Hepatic macromolecular covalent binding of the hepatocarcinogen 2,6-dinitrotoluene and its 2,4-isomer in vivo: modulation by the sulfotransferase inhibitors pentachlorophenol and 2,6-dichloro-4-nitrophenol.

Abstract

The sulfotransferase inhibitors 2,6-dichloro-4-nitrophenol and pentachlorophenol were used to investigate the role of sulfate ester formation during the in vivo bioactivation of 2,4- and 2,6-dinitrotoluene (DNT). Male F-344 rats were administered one of the sulfotransferase inhibitors (40 mu mol/kg i.p.) 45 min prior to oral administration of 28 mg/kg [ring-14C]-2,4-DNT or [3-3H]-2,6-DNT and killed 12 h later. Pentachlorophenol had no significant effect on the urinary excretion of the benzyl glucuronide or benzoic acid metabolites of 2,6-DNT. The sulfotransferase inhibitors decreased the total hepatic macromolecular covalent binding of 2,4-DNT by 33%, and of 2,6-DNT by 69%. Purification of hepatic DNA by hydroxylapatite chromatography indicated covalent binding of 2,4- and 2,6-DNT at levels of 45 and 94 pmol equivalents/mg DNA, respectively.
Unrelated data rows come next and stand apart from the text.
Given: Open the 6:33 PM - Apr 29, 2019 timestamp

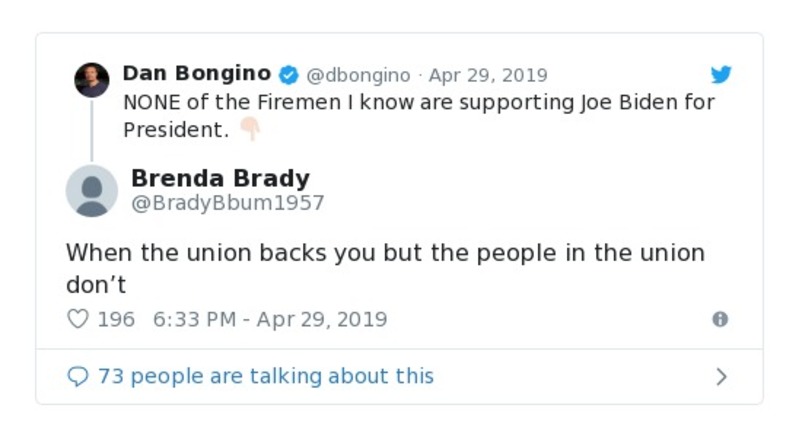Looking at the screenshot, I should click(x=270, y=320).
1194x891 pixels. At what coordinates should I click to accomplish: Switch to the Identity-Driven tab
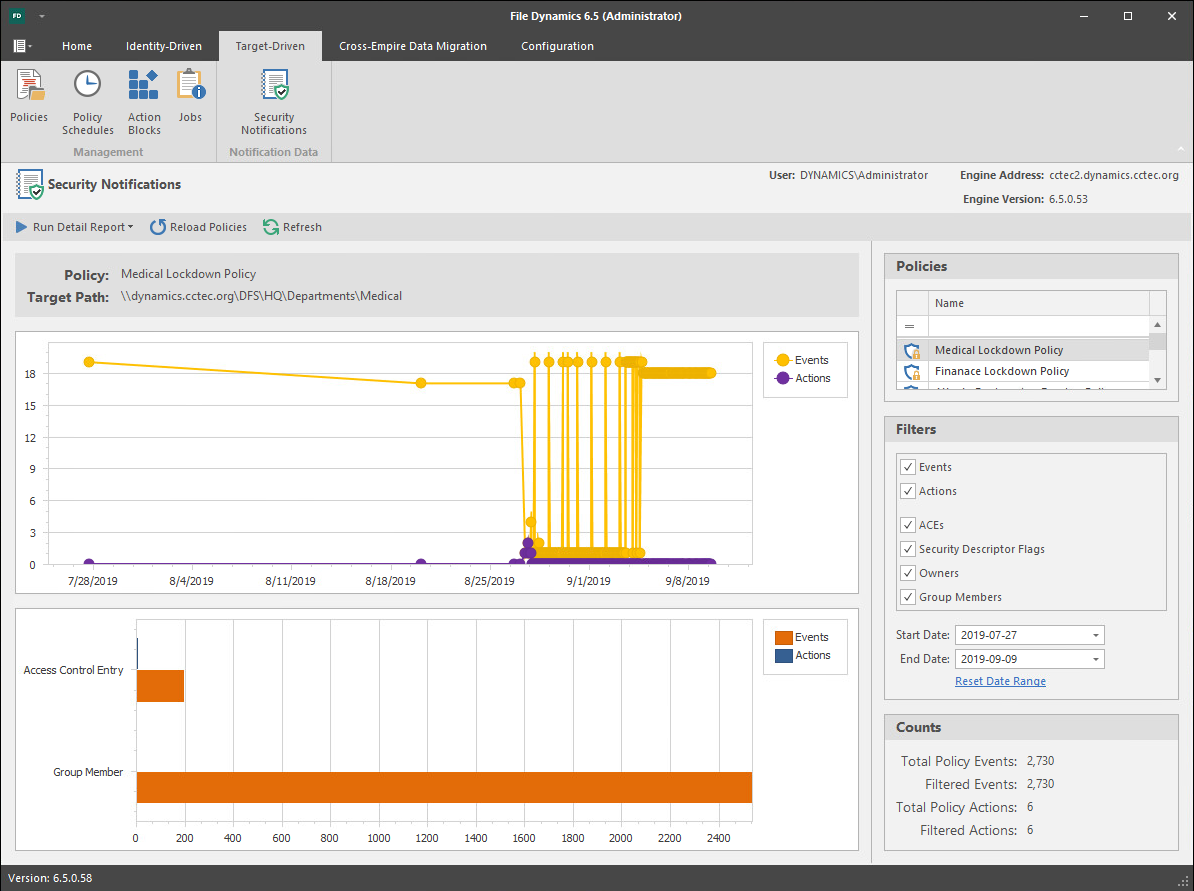(163, 46)
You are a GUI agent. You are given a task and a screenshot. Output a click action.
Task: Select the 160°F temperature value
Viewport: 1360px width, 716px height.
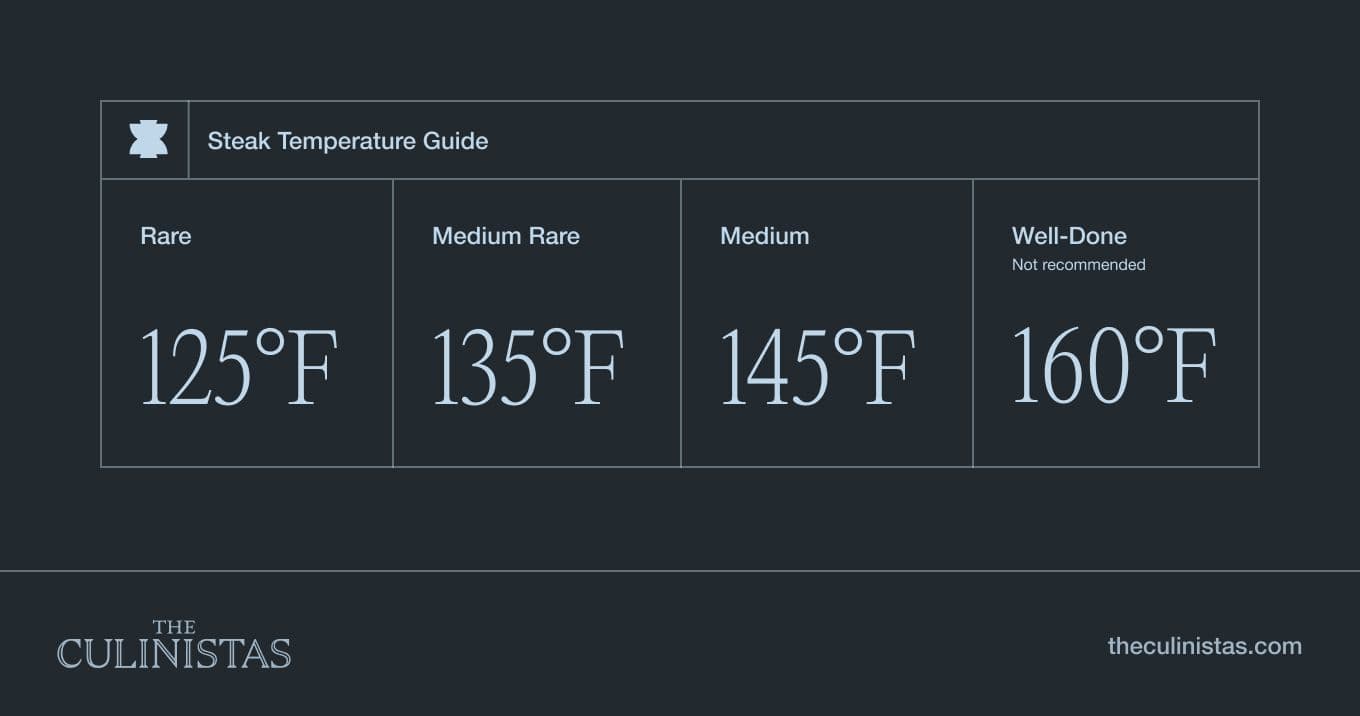pos(1114,365)
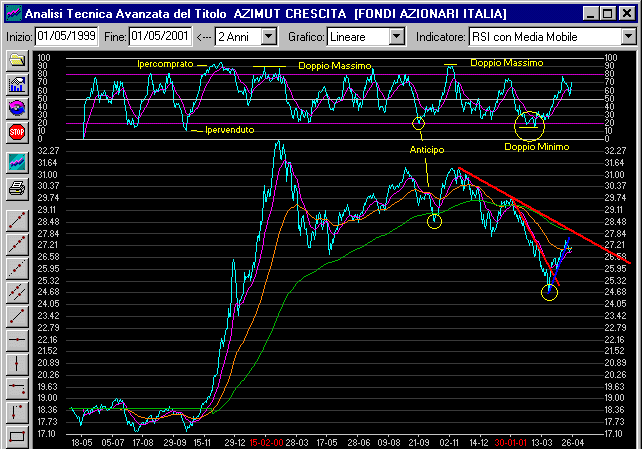Click the blue line chart icon
642x449 pixels.
tap(16, 161)
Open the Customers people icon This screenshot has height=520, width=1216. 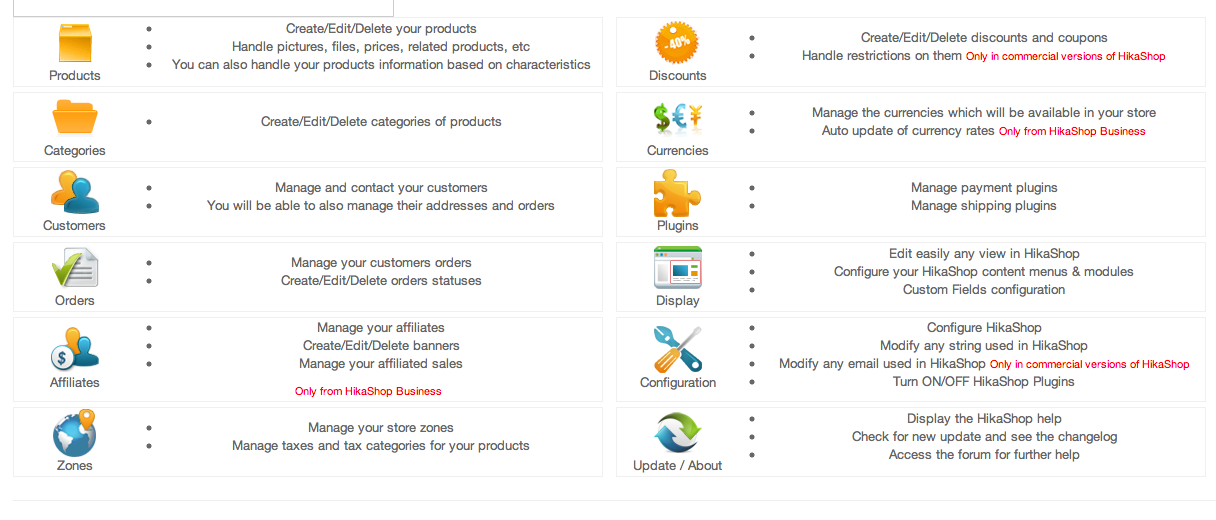point(75,192)
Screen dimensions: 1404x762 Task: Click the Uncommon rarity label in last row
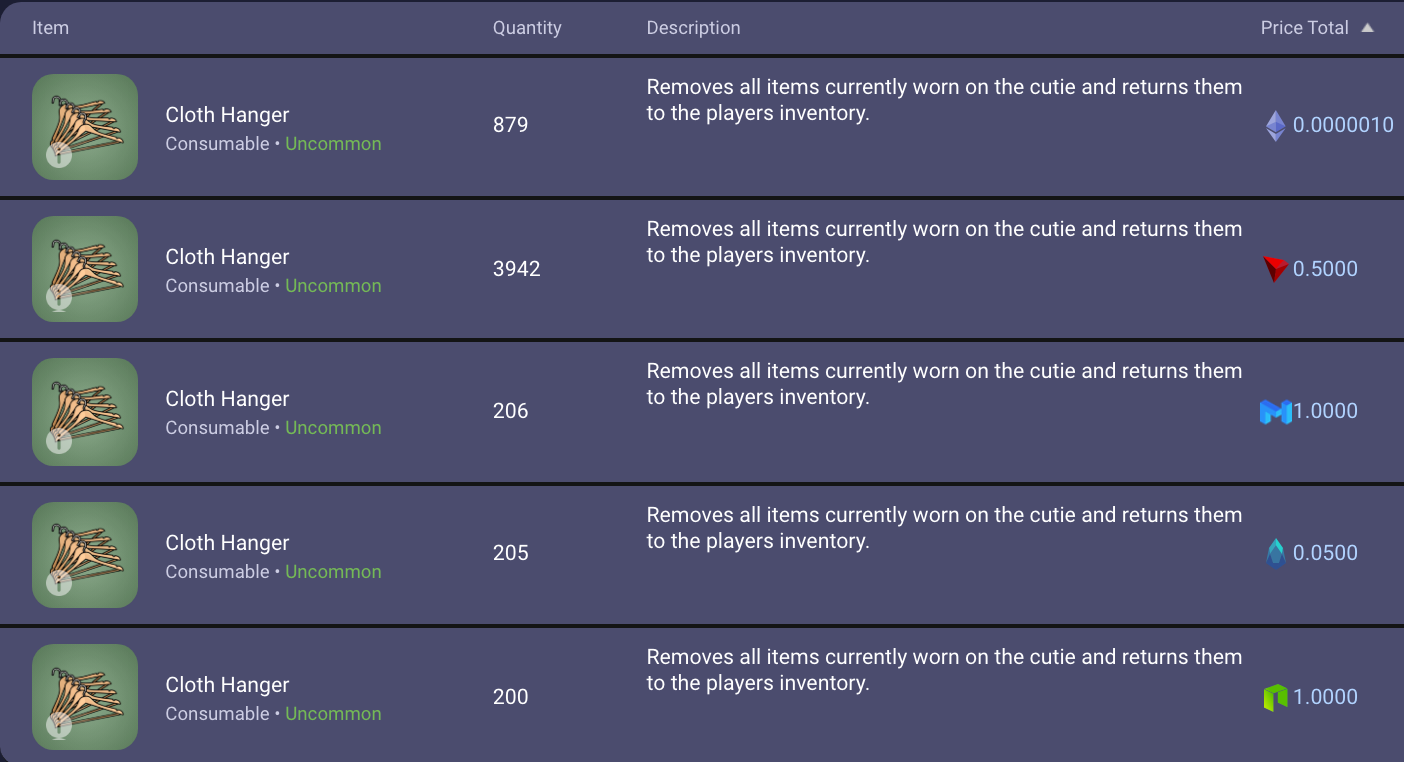333,714
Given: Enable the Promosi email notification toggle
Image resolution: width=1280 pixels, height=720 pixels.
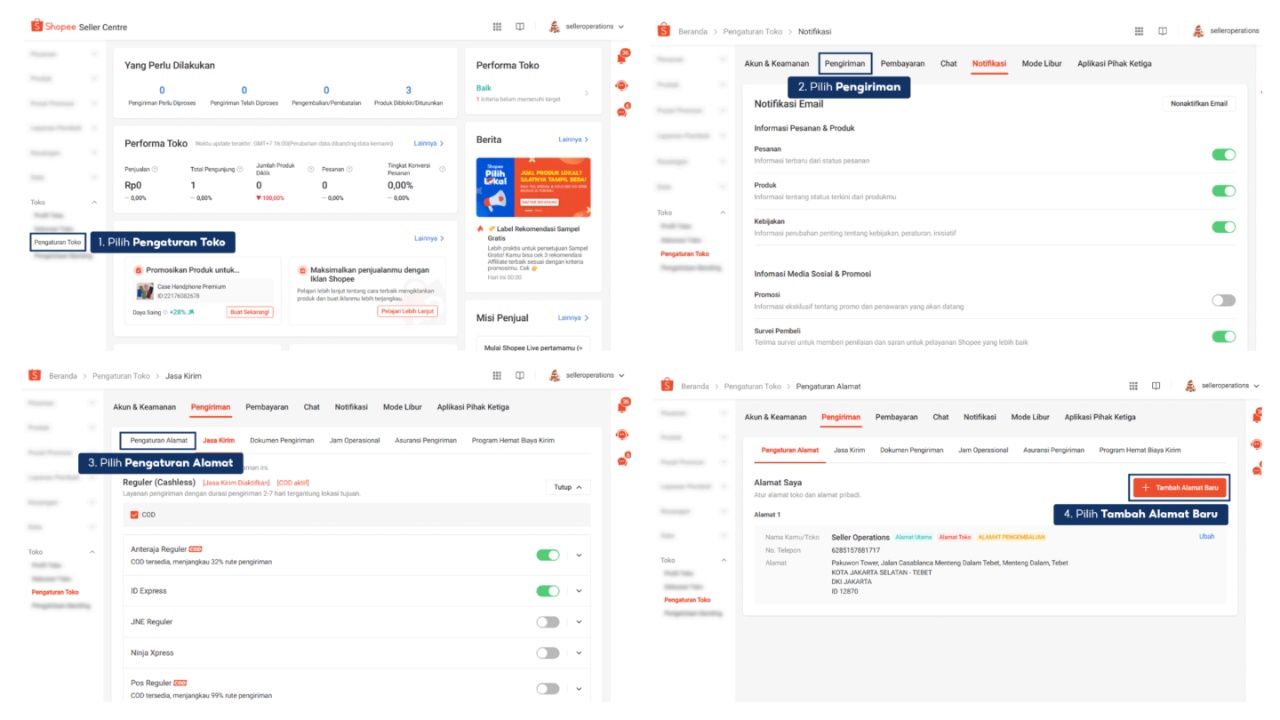Looking at the screenshot, I should [1223, 300].
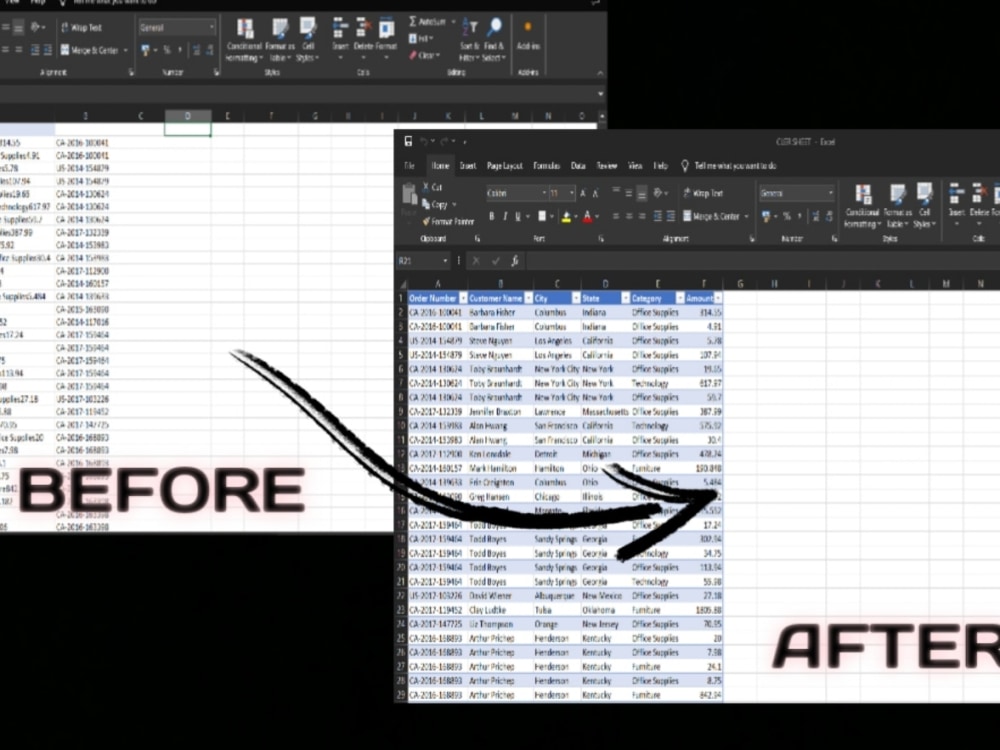The width and height of the screenshot is (1000, 750).
Task: Select the Format Painter tool
Action: pos(451,222)
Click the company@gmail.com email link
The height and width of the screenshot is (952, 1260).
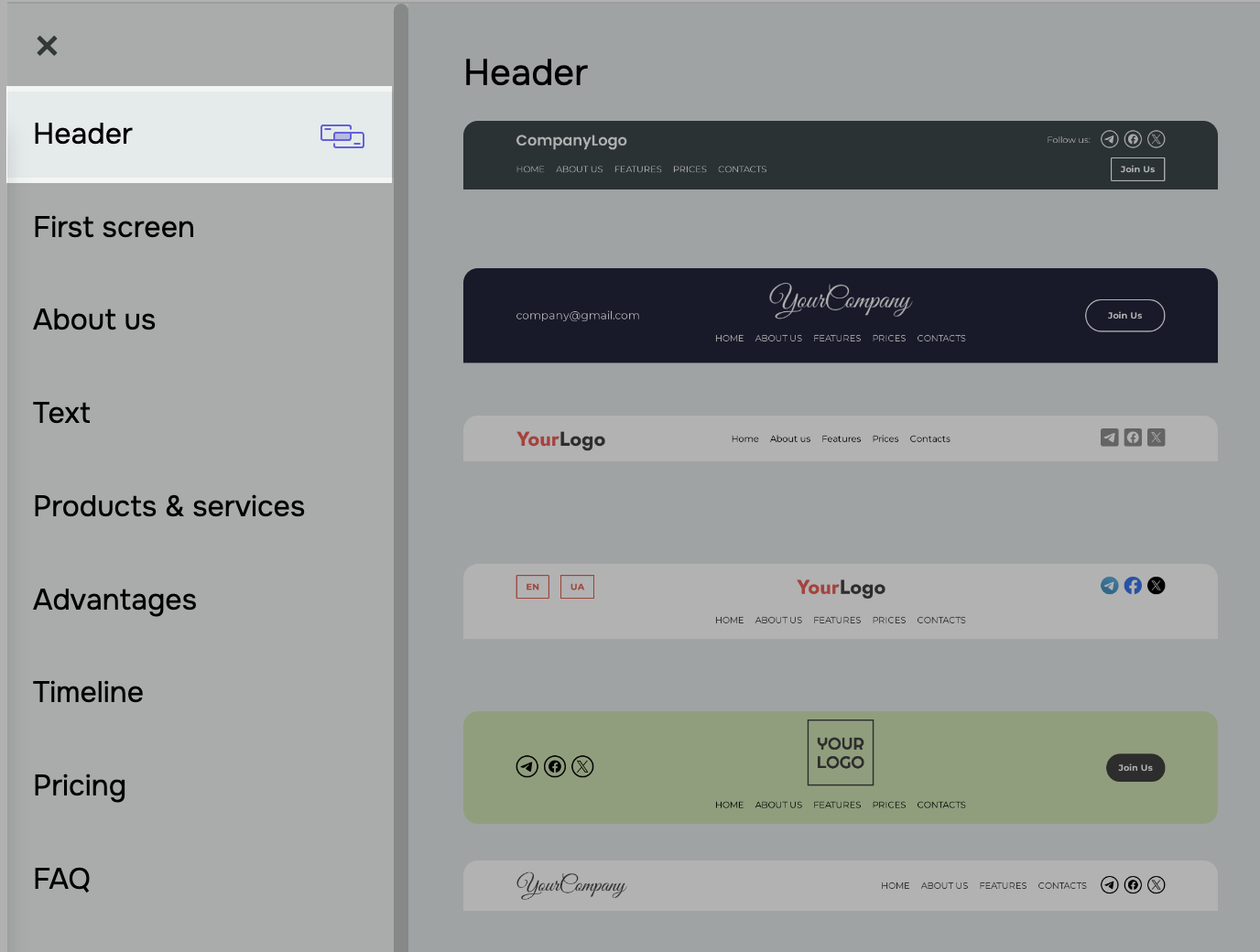[x=578, y=315]
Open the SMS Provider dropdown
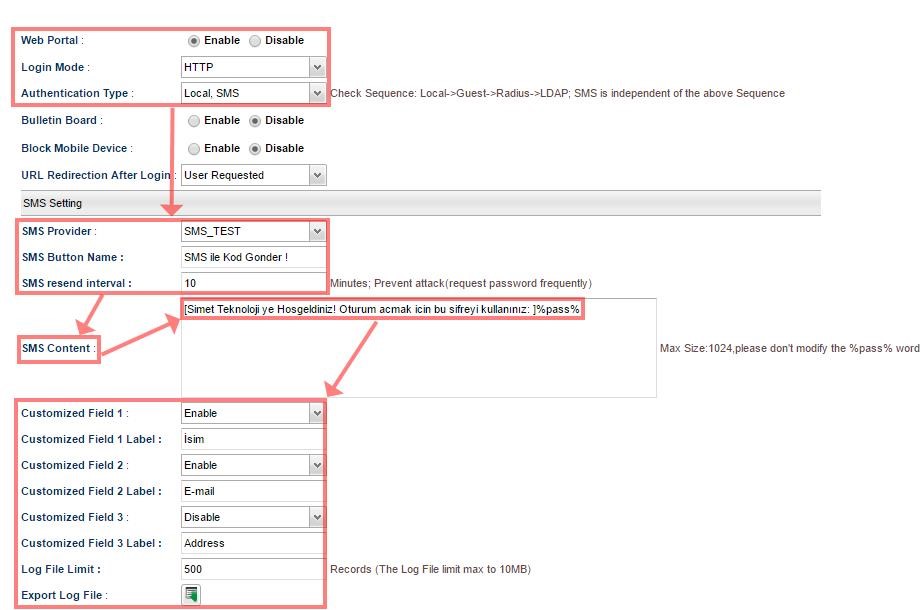 point(254,231)
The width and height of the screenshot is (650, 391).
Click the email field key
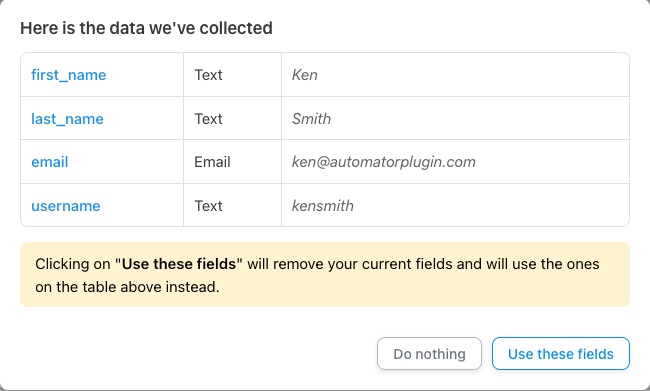[x=50, y=162]
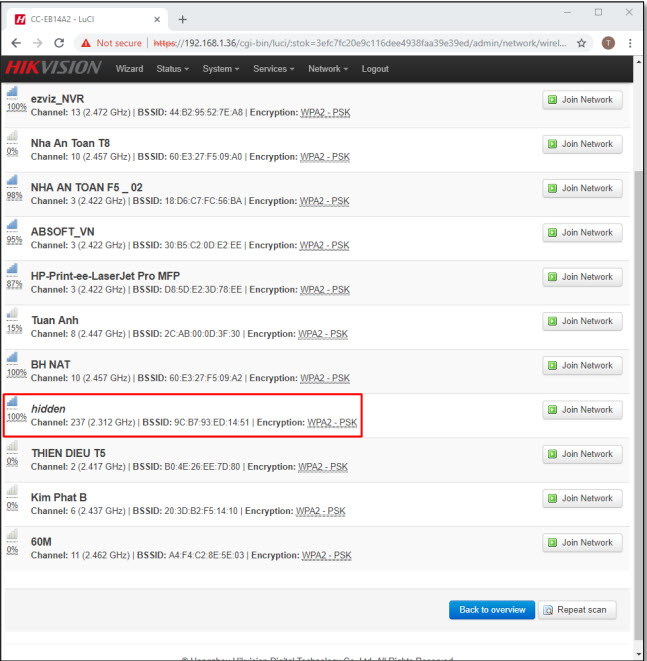Click the user profile avatar icon
Screen dimensions: 647x661
(609, 43)
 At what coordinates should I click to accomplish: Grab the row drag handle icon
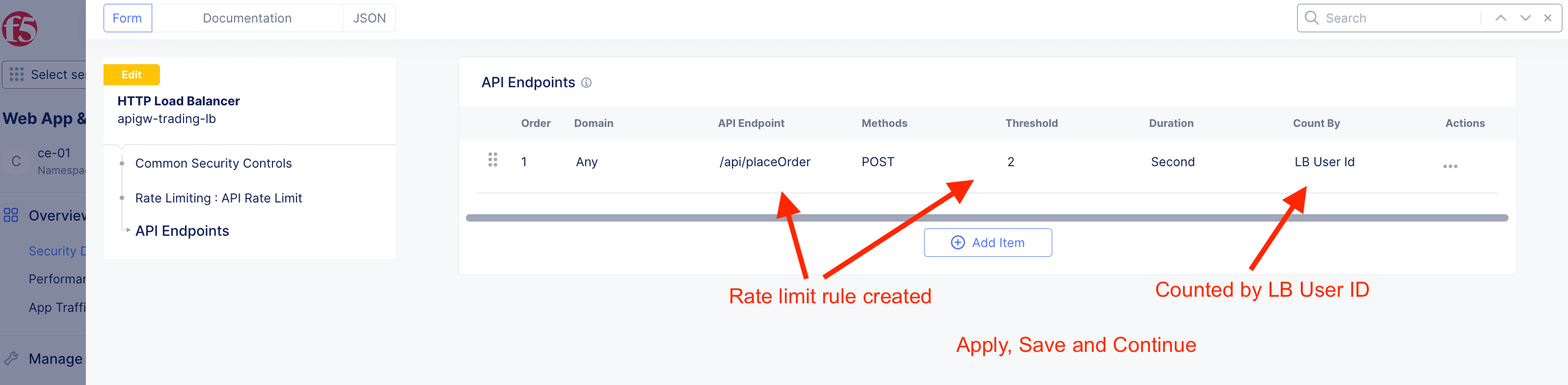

The sulfotransferase inhibitors decreased the binding of the hepatocarcinogen 2,6-DNT to hepatic DNA by greater than 95%. 2,6-Dichloro-4-nitrophenol decreased the binding of 2,4-DNT to DNA by greater than 84% while the decrease due to pentachlorophenol was 33%. These results suggest that sulfation is important in the biotransformation of 2,4- and 2,6-DNT to reactive metabolites which covalently bind to DNA. 3H2O was detected in the urine of rats administered [3-3H]-2,6-DNT. Pentachlorophenol decreased 3H2O formation to the same extent as it decreased the total hepatic macromolecular covalent binding of 2,6-DNT, suggesting that 3H exchange at the 3 position of 2,6-DNT occurs following sulfate ester formation. These results are consistent with a nitrenium-carbonium ion resonance of the sulfate ester-derived reactive intermediate of 2,6-DNT.